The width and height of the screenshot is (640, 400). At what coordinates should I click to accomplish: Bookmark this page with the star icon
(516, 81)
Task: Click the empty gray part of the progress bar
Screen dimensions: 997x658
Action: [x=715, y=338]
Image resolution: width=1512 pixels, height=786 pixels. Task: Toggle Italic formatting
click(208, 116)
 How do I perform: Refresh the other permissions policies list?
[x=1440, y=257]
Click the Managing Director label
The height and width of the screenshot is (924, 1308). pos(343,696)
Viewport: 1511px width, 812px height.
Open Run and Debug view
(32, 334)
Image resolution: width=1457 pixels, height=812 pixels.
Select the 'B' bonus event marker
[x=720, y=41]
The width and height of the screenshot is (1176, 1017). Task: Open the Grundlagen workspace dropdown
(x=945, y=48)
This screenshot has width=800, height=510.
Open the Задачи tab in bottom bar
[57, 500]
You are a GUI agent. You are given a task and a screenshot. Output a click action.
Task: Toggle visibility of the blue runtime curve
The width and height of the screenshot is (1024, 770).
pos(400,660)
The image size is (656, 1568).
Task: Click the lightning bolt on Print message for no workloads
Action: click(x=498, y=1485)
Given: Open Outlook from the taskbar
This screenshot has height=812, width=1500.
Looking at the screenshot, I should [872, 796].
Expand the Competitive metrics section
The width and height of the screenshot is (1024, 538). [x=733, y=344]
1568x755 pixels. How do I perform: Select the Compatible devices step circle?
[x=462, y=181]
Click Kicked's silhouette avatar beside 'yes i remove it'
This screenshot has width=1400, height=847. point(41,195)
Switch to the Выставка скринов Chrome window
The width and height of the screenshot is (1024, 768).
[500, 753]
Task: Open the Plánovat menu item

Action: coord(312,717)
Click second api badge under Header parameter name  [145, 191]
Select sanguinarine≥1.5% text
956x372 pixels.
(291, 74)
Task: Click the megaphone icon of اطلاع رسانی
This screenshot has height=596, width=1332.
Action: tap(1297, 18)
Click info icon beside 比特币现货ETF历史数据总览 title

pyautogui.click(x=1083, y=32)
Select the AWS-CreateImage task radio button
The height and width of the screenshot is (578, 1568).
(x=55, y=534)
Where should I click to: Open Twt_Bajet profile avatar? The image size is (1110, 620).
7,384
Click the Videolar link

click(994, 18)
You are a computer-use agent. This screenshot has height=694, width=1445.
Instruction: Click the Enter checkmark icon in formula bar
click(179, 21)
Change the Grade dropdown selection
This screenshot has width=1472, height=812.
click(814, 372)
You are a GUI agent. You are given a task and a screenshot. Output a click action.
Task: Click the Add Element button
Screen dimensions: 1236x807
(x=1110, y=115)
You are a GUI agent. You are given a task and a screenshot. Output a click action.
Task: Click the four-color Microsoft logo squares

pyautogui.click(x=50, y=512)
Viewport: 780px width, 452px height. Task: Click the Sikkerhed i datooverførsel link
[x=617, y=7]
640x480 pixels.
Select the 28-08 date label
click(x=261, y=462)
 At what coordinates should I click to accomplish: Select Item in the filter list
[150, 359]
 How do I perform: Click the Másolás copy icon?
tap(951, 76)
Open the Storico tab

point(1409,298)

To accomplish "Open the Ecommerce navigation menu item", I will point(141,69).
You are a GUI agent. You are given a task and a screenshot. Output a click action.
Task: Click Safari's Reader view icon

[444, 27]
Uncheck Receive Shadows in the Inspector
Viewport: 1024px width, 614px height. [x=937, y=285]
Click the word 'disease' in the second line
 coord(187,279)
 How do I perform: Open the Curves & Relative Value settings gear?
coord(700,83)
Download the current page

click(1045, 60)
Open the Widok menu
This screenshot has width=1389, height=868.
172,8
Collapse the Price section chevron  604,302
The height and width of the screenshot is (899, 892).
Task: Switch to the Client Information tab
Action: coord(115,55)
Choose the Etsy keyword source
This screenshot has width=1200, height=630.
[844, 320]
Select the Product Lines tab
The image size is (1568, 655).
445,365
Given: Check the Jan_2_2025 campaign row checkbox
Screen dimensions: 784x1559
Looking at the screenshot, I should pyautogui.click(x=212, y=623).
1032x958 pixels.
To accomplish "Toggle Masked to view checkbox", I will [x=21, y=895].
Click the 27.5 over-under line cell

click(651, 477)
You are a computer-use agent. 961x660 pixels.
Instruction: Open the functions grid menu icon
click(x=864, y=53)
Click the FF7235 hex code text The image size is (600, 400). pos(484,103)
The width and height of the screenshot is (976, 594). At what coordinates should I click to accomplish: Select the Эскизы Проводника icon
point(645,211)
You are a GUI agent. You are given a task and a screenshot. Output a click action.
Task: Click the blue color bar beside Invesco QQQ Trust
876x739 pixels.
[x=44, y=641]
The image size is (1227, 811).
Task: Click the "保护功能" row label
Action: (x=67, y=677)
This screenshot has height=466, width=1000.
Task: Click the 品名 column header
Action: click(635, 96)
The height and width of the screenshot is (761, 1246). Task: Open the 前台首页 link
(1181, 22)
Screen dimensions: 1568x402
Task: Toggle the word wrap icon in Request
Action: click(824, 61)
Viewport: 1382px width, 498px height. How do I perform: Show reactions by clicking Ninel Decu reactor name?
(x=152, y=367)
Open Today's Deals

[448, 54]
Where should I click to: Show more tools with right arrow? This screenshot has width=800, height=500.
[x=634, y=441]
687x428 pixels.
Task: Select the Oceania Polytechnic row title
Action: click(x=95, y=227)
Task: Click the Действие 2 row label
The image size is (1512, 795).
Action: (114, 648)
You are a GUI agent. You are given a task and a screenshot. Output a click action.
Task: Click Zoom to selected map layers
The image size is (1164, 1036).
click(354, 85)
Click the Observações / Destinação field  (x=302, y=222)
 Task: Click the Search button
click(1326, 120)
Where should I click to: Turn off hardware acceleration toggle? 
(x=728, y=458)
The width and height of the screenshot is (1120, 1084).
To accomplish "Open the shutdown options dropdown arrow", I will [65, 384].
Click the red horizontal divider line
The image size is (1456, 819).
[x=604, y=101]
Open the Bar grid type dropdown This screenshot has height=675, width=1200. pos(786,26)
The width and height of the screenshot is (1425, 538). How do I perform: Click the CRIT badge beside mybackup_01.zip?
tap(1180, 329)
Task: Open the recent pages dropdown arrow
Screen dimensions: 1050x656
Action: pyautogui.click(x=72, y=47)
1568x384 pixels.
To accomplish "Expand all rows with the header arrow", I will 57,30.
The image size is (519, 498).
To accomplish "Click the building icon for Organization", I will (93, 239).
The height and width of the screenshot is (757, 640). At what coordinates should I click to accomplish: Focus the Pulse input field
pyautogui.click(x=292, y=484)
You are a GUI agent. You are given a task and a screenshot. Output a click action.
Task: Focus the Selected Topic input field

* * *

→ **Work required**:
Can you find every row above that contains the string "what" and copy each of those rows out in full?

→ **Answer**:
The width and height of the screenshot is (640, 400). At what coordinates should I click to accomplish: Bookmark this page with the star icon
 At what coordinates should I click to accomplish: Select Item in the filter list
The width and height of the screenshot is (976, 594). At what coordinates should I click to accomplish: Select the Эскизы Проводника icon
The height and width of the screenshot is (757, 640). At what coordinates should I click to accomplish: Focus the Pulse input field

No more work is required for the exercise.